Clindamycin resistance was observed in 43% and 47% of CA-CD and HA-CD isolates, respectively, a finding similar to results of our previous study (48%) [21] and a European study (49.62%) [24] but much higher than that reported previously in Poland (27.7%) [25]. It is, however, lower than reports from Australia [26] and Korea [28] where 84.3% and 81%, respectively were resistant. Interestingly, there was a remarkable difference in the resistance levels to erythromycin which was observed in 14.3% of CA-CD isolates compared to 58% of HA-CD isolates. The Korean [28] and Polish [25] studies reported high level resistance to erythromycin, of 80% and 85.5%, respectively.

Rifampicin resistance was 16% among our HA-CD isolates. This is similar to reports from Poland and Europe of 13.40% and 18%, respectively [24, 25], but unlike reports from Australia were the resistance rate to rifaximin was almost 0% [26]. The relatively high rifampicin resistance rate in our study may be explained, in part, by the concurrent high rifampicin resistance rates of 10% amongst the Staphylococcus aureus isolates in Kuwait [29] and of 9.2% rate amongst the Mycobacterium tuberculosis isolates [30]. In Poland, rifampicin resistance has emerged in an outbreak of C. difficile ribotype 046 in patients on long term treatment of rifampicin for tuberculosis [31].

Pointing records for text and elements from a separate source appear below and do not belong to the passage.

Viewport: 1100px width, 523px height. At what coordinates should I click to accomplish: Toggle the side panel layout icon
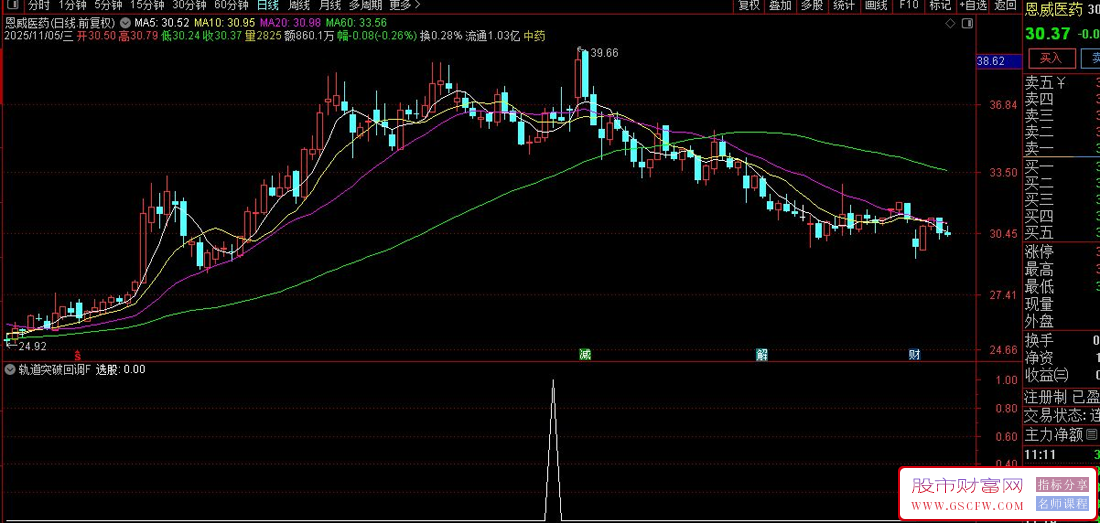pyautogui.click(x=967, y=23)
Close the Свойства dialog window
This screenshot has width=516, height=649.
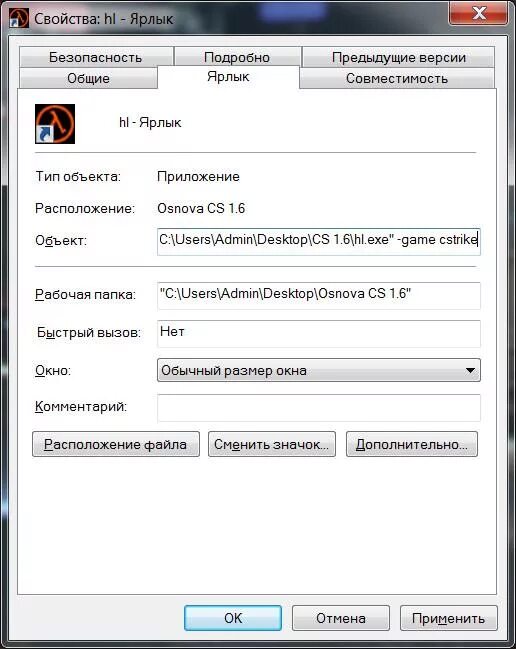tap(478, 13)

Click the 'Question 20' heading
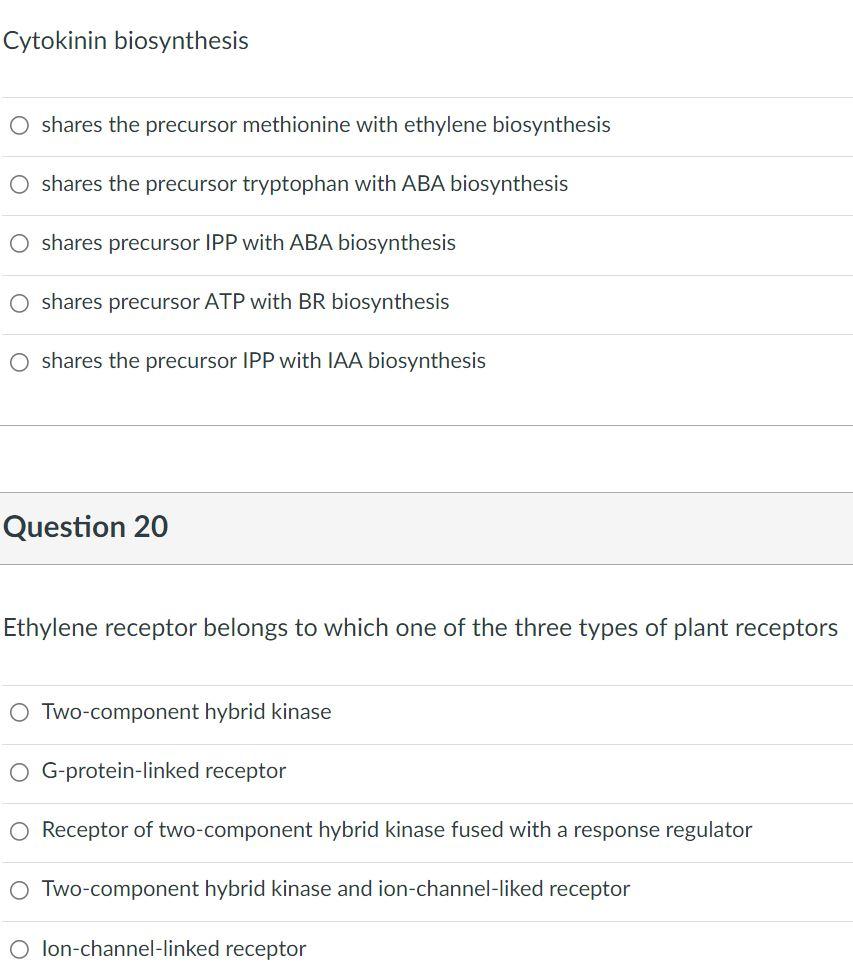86,527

We found a striking difference between the susceptibilities of our isolates (HA-CD and CA-CD) to the quinolones, in particular levofloxacin, and the Australian isolates. While all our isolates were resistant as in our previous study of 97% to trovafloxacin, only 3.4% of the Australian isolates were reported as resistant to moxifloxacin [26].

One of the limitations of this study is the relatively small number of CA-CDI isolates, which is probably a true reflection of the paucity of CDI in our country. The second limitation was the use of E test for testing the susceptibility of the isolates to metronidazole. Although CLSI recommends agar dilution method to test for metronidazole MIC, comparison of MICs determined by agar dilution and E test has shown good correlation (+/- 2 dilutions) of 86.6, 95.9, and 99% for metronidazole, vancomycin and teicoplanin, respectively, as reported by Barbut et al [32]. In addition, antimicrobial susceptibility testing of C. difficile by E test method has been well documented in previous reports in the literature [21, 24, 31].

Conclusions

We did not encounter any vancomycin-resistant isolate amongst the HA-CD and CA-CD isolates in this series but few metronidazole resistant hospital isolates were isolated. Ampicillin, clindamycin, levofloxacin and imipenem resistance were evidently at unacceptable levels for both CA-CD and HA-CD isolates. We noted that rifampicin resistance is emerging among the HA-CD isolates and this calls for caution in the use of rifampicin for infections other that Mycobacterium tuberculosis. Therefore, we recommend periodic surveillance and regular antimicrobial susceptibility testing for all toxigenic C. difficile isolates as an informed guide to empiric antibiotic use.